Cameroun : l’absence d’accord avec le fmi pourrait coûter 300 milliards de f cfa en 2027
Le Cameroun mise sur un nouveau partenariat avec le Fonds monétaire international (FMI) pour sécuriser une partie de son budget 2027-2029. D’après le Document de programmation économique et budgétaire à moyen terme, transmis au Parlement, l’État table sur un apport de 300 milliards de FCFA grâce à ce programme. Cette somme représente près de 9,5 % des besoins de financement estimés à 3 161,5 milliards de FCFA pour l’année 2027.
Le précédent accord, signé en 2021 et prolongé jusqu’en 2025, a pris fin en juillet 2025. Depuis, le ministre des Finances, Louis Paul Motazé, insiste sur la nécessité d’un nouveau programme. Lors du Conseil de cabinet du 30 octobre 2025, il a réitéré cette position. Le Premier ministre a renvoyé la décision de lancer officiellement les négociations à la présidence, mais l’inclusion de ces fonds dans le cadre triennal confirme que l’exécutif anticipe déjà cette hypothèse.
Un déficit budgétaire aggravé sans l’appui du FMI
Le déficit budgétaire global du Cameroun devrait atteindre 1 018 milliards de FCFA en 2027, contre 808,5 milliards prévus en 2026. Les 300 milliards de FCFA promis par le FMI couvriraient près de 30 % de ce déficit. À cela s’ajoutent 2 143,5 milliards de FCFA de charges de financement et de trésorerie, principalement liées au remboursement de la dette (1 602,5 milliards) et à l’apurement des arriérés.
Pour financer ce déficit, l’État prévoit plusieurs sources : 866,7 milliards de FCFA via des prêts-projets, 400 milliards d’émissions de titres publics, 250 milliards de financement bancaire direct et 131,5 milliards puisés dans les réserves à la BEAC. Un emprunt extérieur supplémentaire de 1 000 milliards de FCFA est également envisagé pour 2027, après une opération similaire en 2026. Le gouvernement qualifie l’absence d’accord avec le FMI de « risque majeur » pour la soutenabilité des finances publiques à moyen terme.
Sans cet appui, le Trésor camerounais devra compenser ces 300 milliards par un endettement accru, une mobilisation accrue des ressources intérieures ou des réductions budgétaires. Le ministère des Finances souligne cependant les défis actuels : renchérissement des coûts d’emprunt sur le marché local, taux d’intérêt élevés et marché financier domestique encore peu développé dans la Cemac. Ces contraintes rendent difficile le remplacement des fonds concessionnels par une dette commerciale plus onéreuse.

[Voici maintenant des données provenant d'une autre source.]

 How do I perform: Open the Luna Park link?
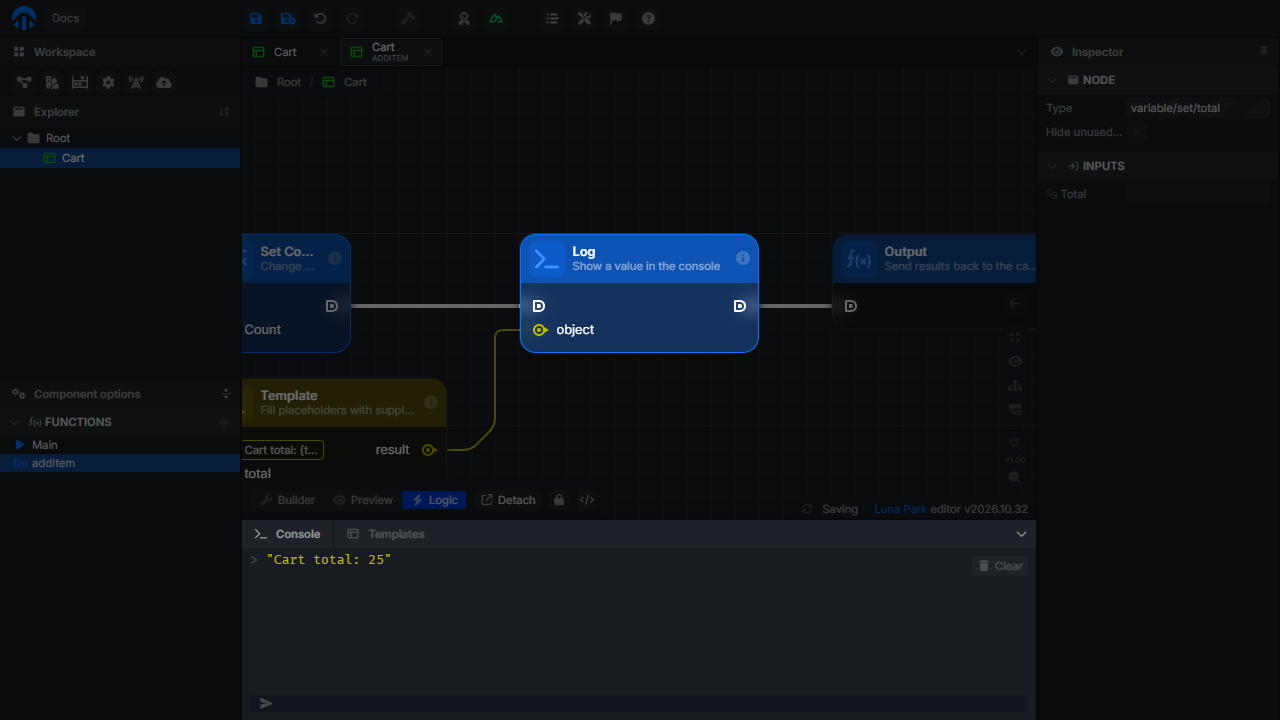coord(900,509)
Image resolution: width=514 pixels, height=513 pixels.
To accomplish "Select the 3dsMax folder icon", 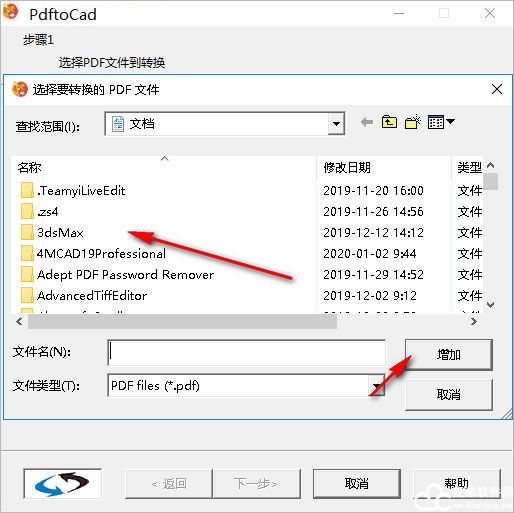I will 27,232.
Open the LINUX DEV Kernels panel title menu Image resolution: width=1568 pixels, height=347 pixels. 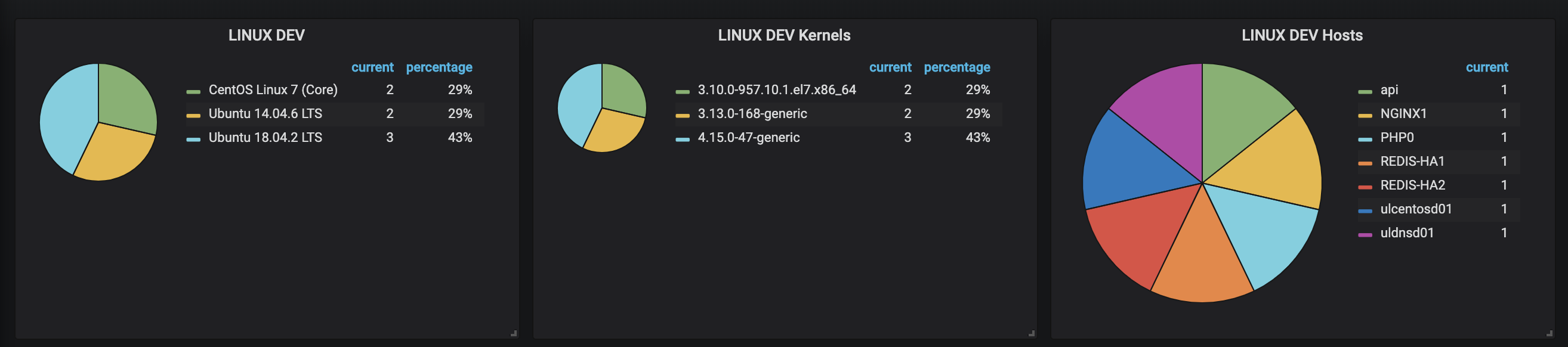783,35
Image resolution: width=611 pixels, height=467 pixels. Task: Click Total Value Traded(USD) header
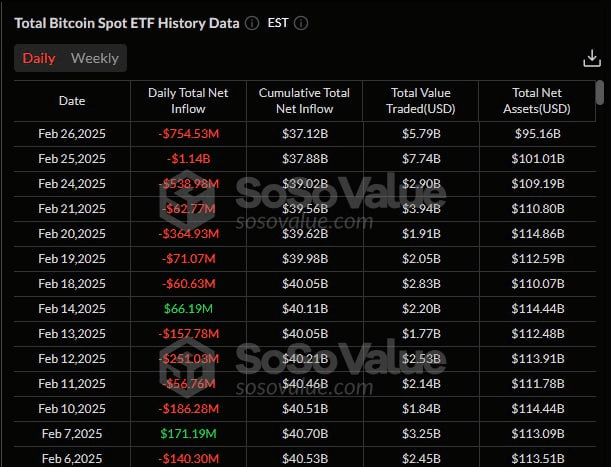click(x=420, y=101)

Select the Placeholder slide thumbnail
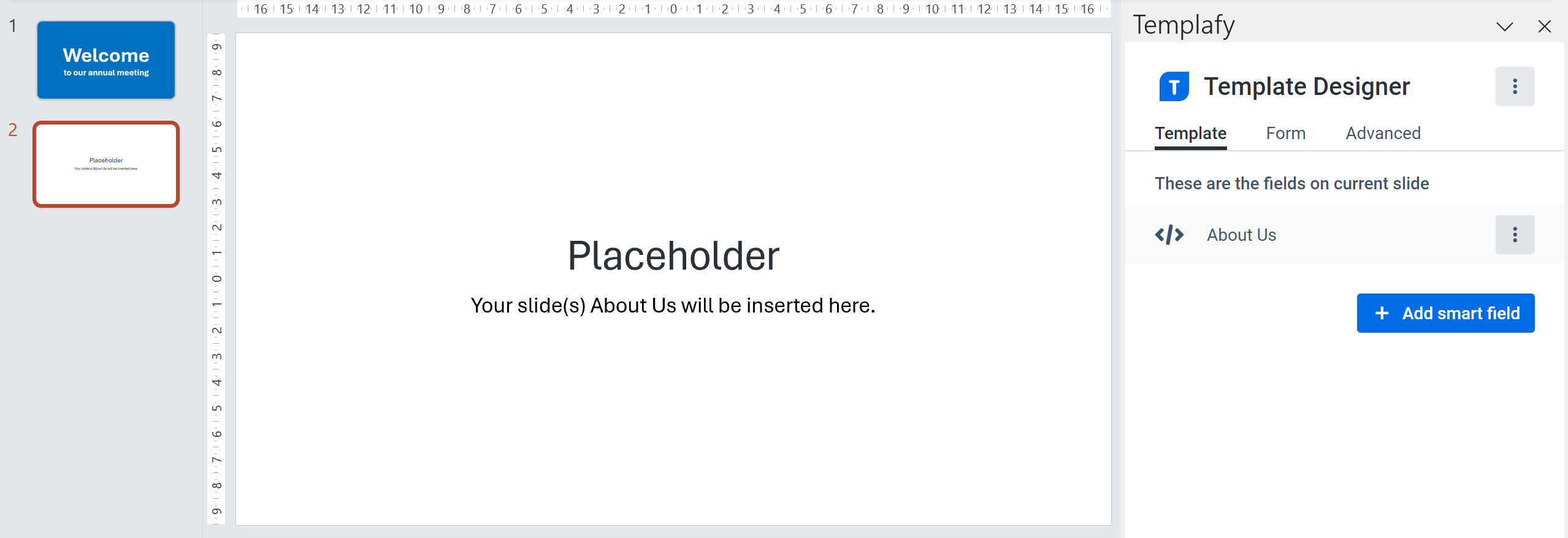(106, 164)
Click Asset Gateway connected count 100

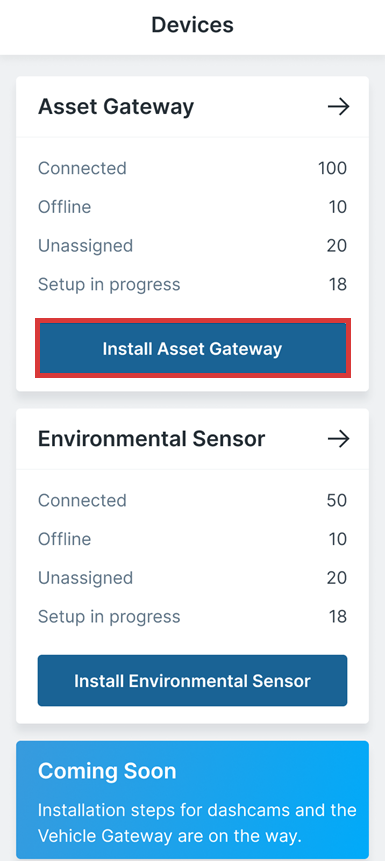(332, 168)
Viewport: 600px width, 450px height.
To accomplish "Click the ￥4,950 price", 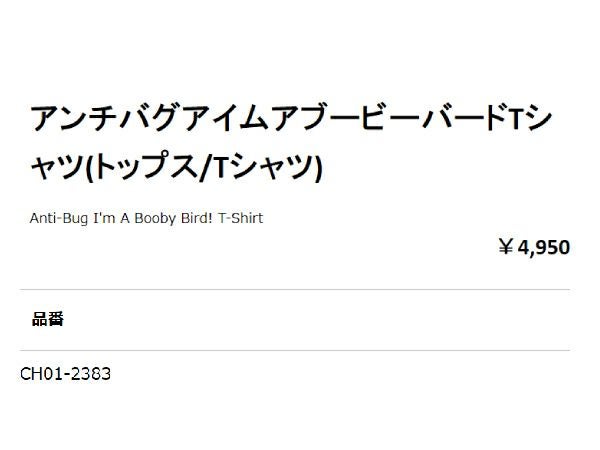I will (534, 247).
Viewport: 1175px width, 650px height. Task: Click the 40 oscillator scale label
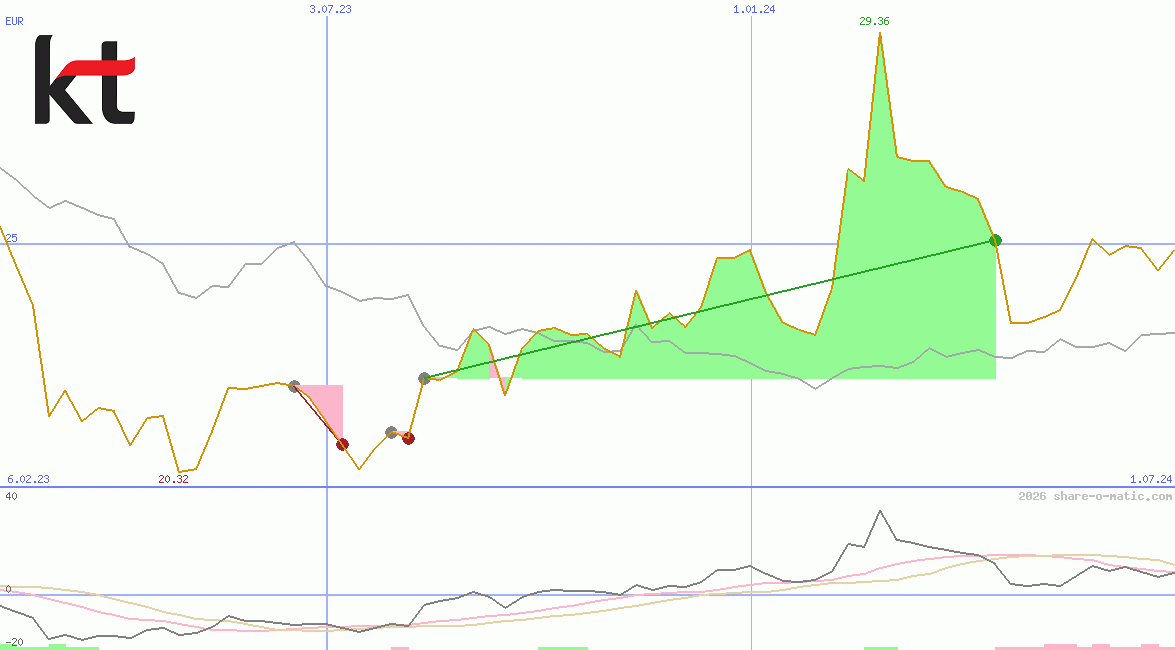[10, 496]
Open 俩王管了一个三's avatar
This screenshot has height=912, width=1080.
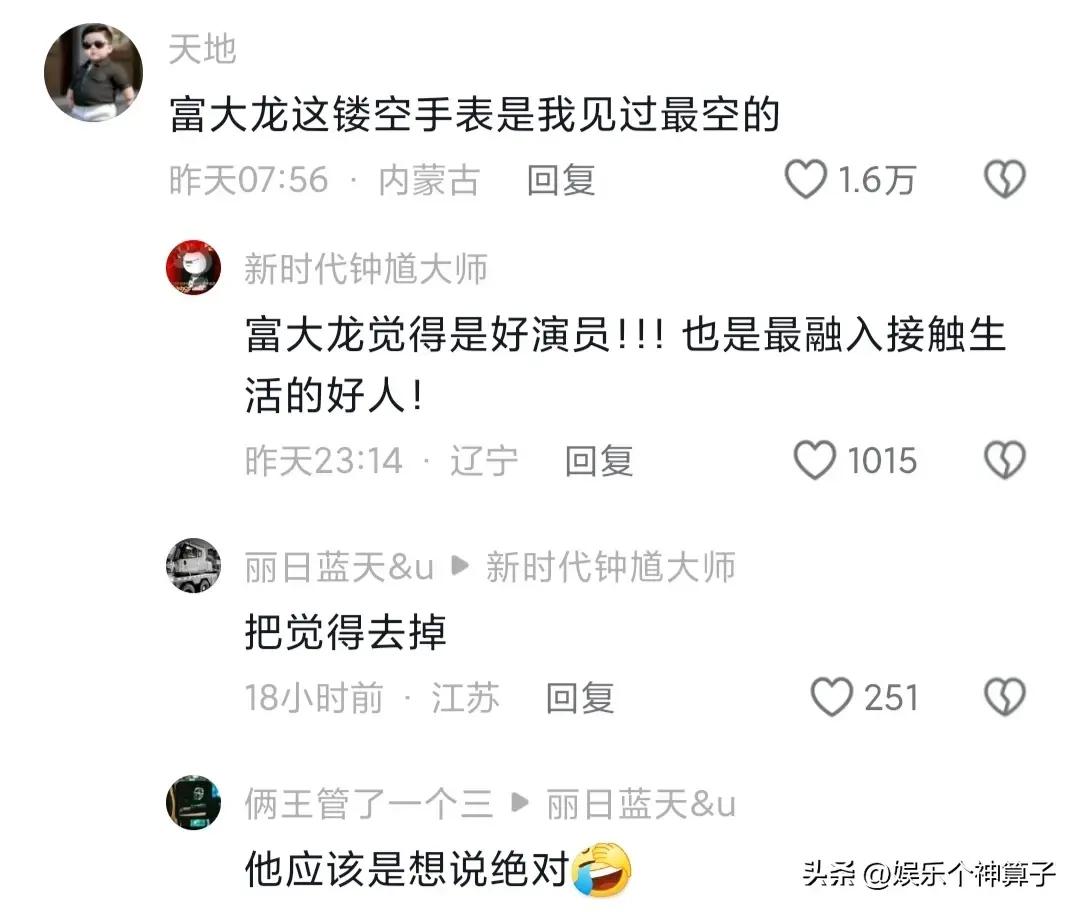[x=194, y=802]
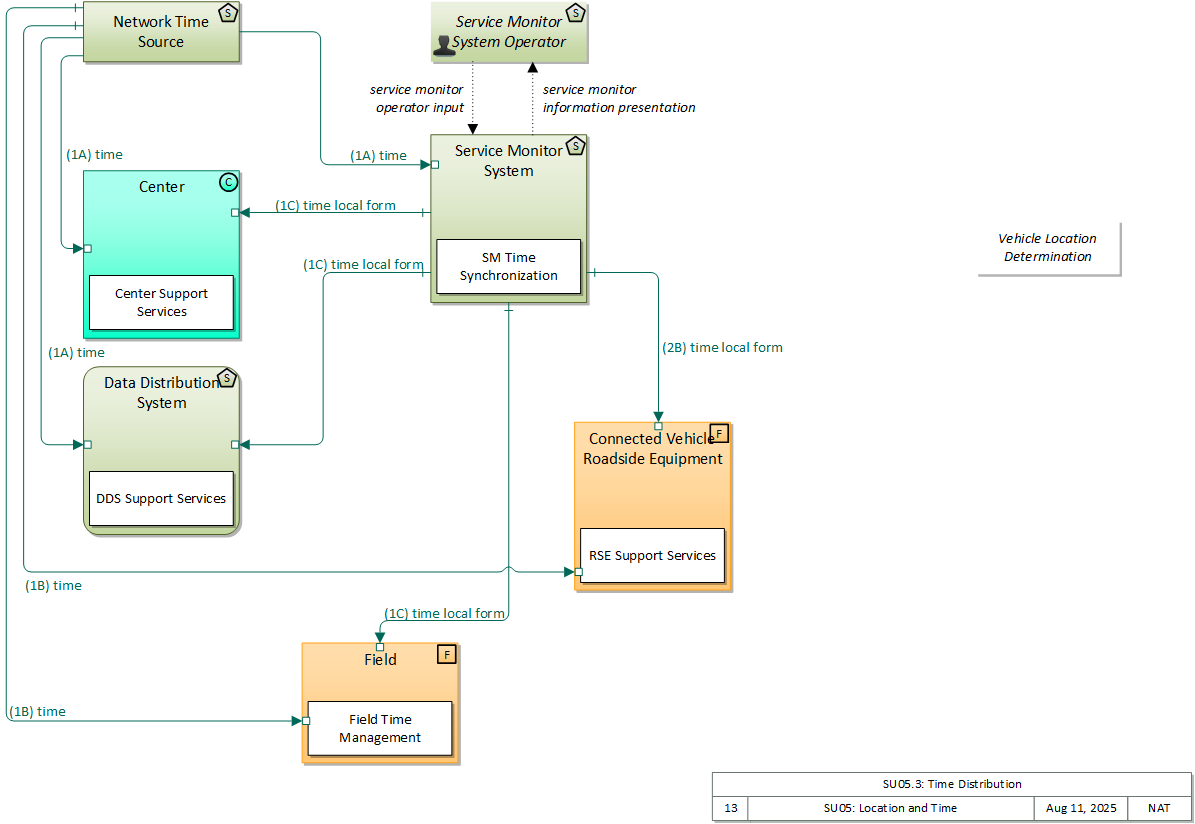Click the S badge on the Service Monitor System box

click(x=575, y=147)
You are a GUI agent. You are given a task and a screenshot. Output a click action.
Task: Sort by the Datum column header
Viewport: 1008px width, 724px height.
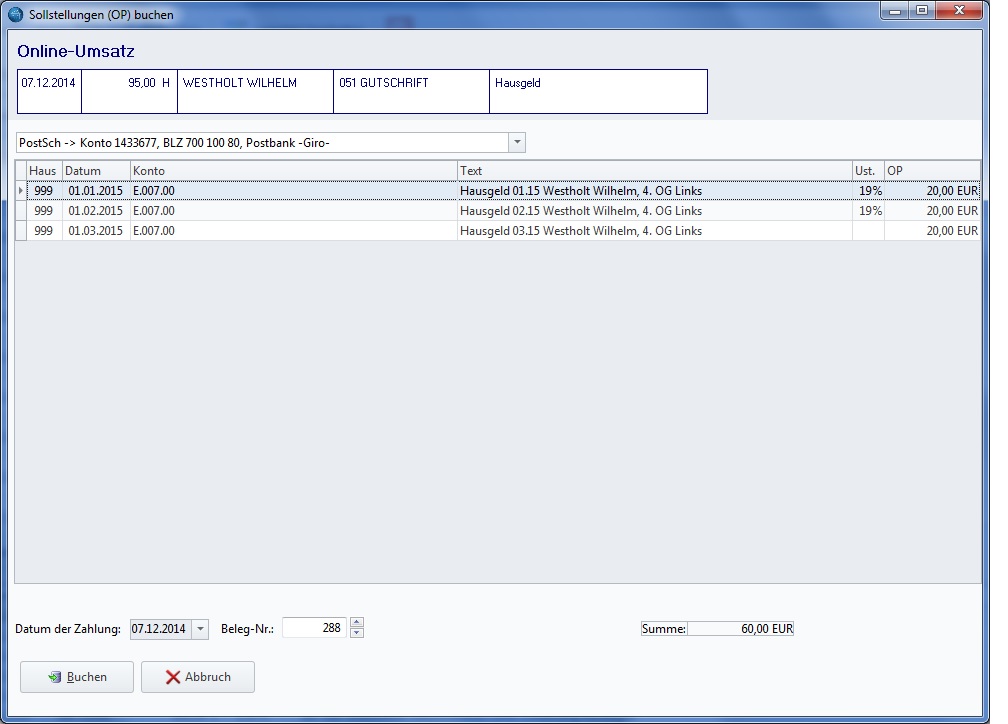tap(96, 171)
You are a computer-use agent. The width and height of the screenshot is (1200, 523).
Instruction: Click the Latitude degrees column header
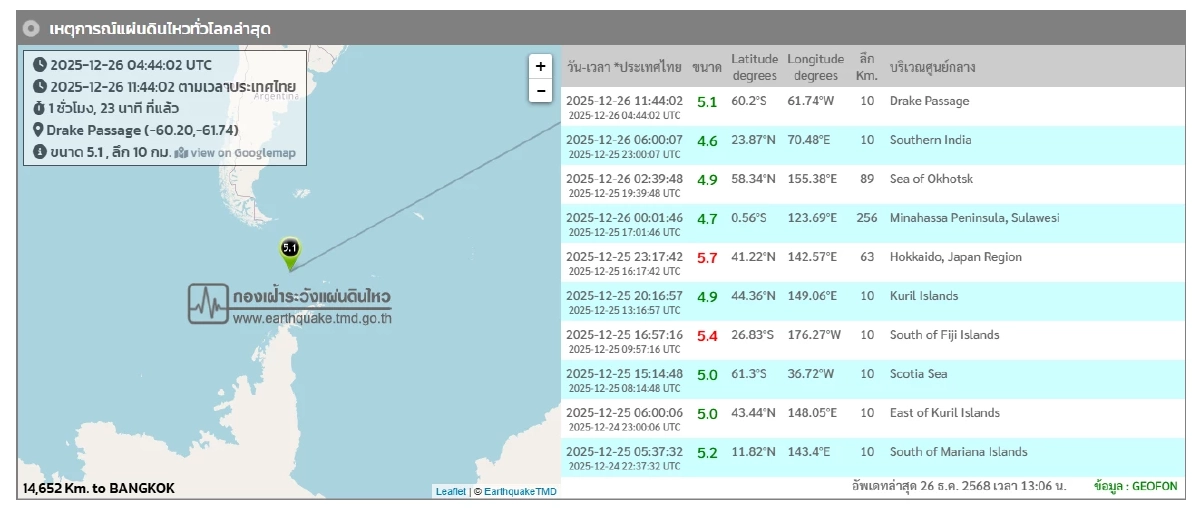(x=754, y=67)
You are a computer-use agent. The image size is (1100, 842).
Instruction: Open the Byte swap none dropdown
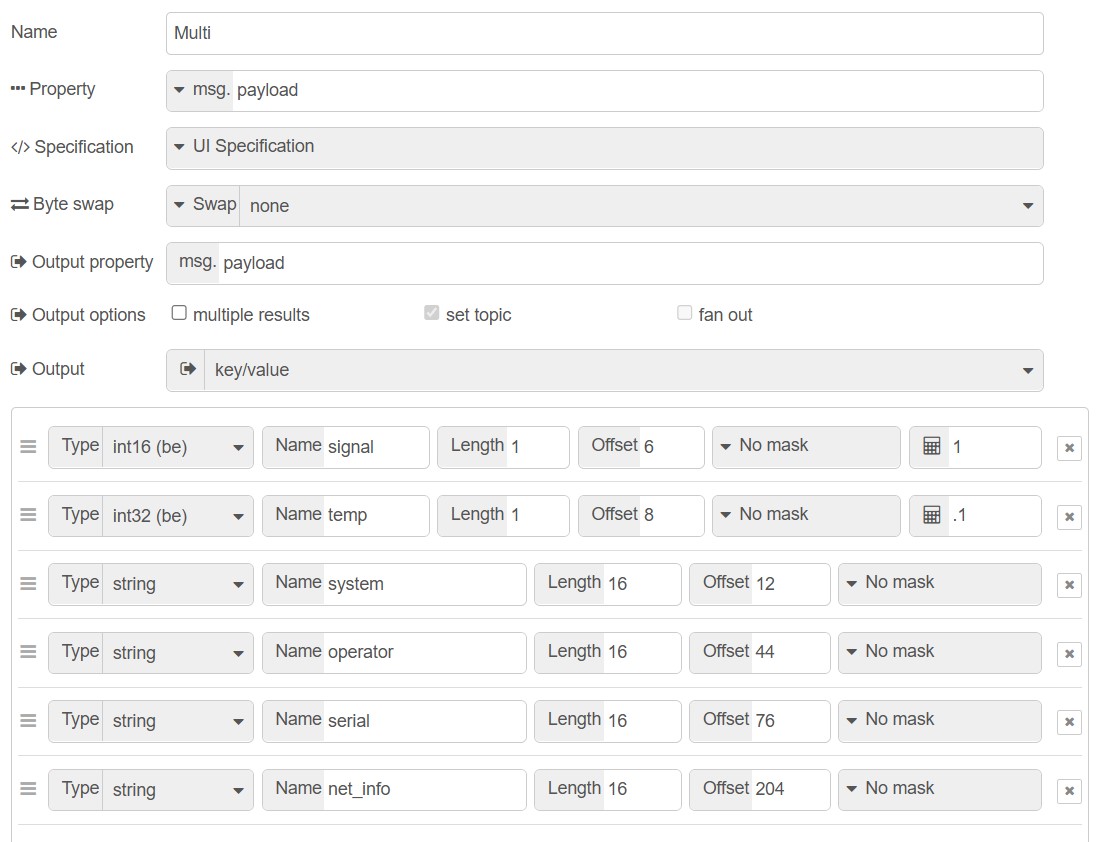[x=640, y=206]
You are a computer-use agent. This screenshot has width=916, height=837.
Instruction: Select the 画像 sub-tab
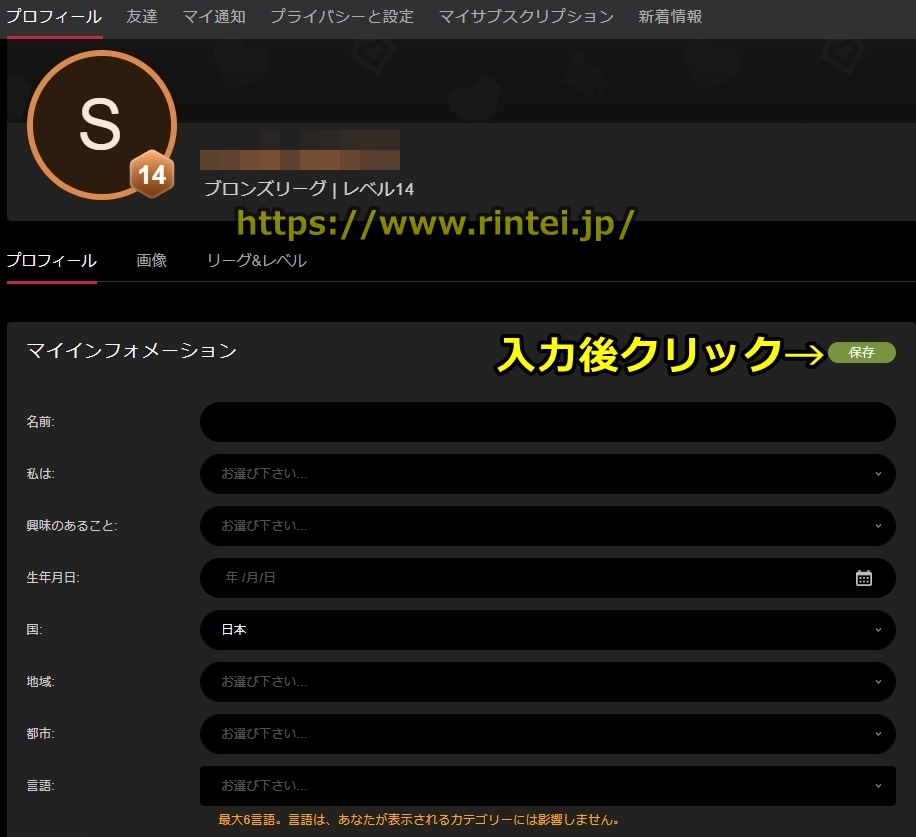[151, 261]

Un effet d’entraînement sur les partenaires financiers
Un accord avec le FMI ne se limite pas aux décaissements directs de l’institution. Il sert également de levier pour attirer des financements auprès d’autres bailleurs comme la Banque mondiale, la BAD, l’Union européenne ou des partenaires bilatéraux. Ces derniers conditionnent souvent leurs engagements à la mise en œuvre de réformes et au respect d’objectifs macroéconomiques validés par le programme.
Louis Paul Motazé rappelle que les deux accords précédents (2017-2025) ont permis au Cameroun de mobiliser environ 2 600 milliards de FCFA d’aides budgétaires, combinant les tirages du FMI et les concours associés d’autres institutions. « Sans nouveau programme, ces ressources ne seront plus disponibles », avait-il alerté. Parallèlement, Yaoundé prévoit d’élargir l’assiette fiscale hors pétrole, de moderniser les administrations fiscales et de rationaliser les dépenses courantes pour privilégier l’investissement.
Un obstacle régional à surmonter
La conclusion d’un accord avec le FMI dépend aussi de la situation globale de la Cemac. Les programmes nationaux soutenus par le Fonds exigent des garanties régionales, notamment sur la politique monétaire, la reconstitution des réserves de change et la cohérence des trajectoires budgétaires des six États membres.
La revue des politiques communes de la Cemac, initialement prévue en décembre 2025, a été reportée. Les raisons invoquées ? Un alignement insuffisant des politiques budgétaires nationales sur la stratégie régionale et des accords en suspens sur les assurances liées aux réformes. Cette validation est un prérequis, mais ne garantit pas automatiquement un feu vert bilatéral entre le Cameroun et le FMI.
Le calendrier reste donc un enjeu crucial. En intégrant dès maintenant ces 300 milliards de FCFA dans son plan de financement, l’exécutif lie une partie de sa crédibilité à l’issue des négociations. Un retard prolongé obligerait à recourir davantage à la dette commerciale ou à réduire les dépenses, au détriment des projets d’investissement annoncés.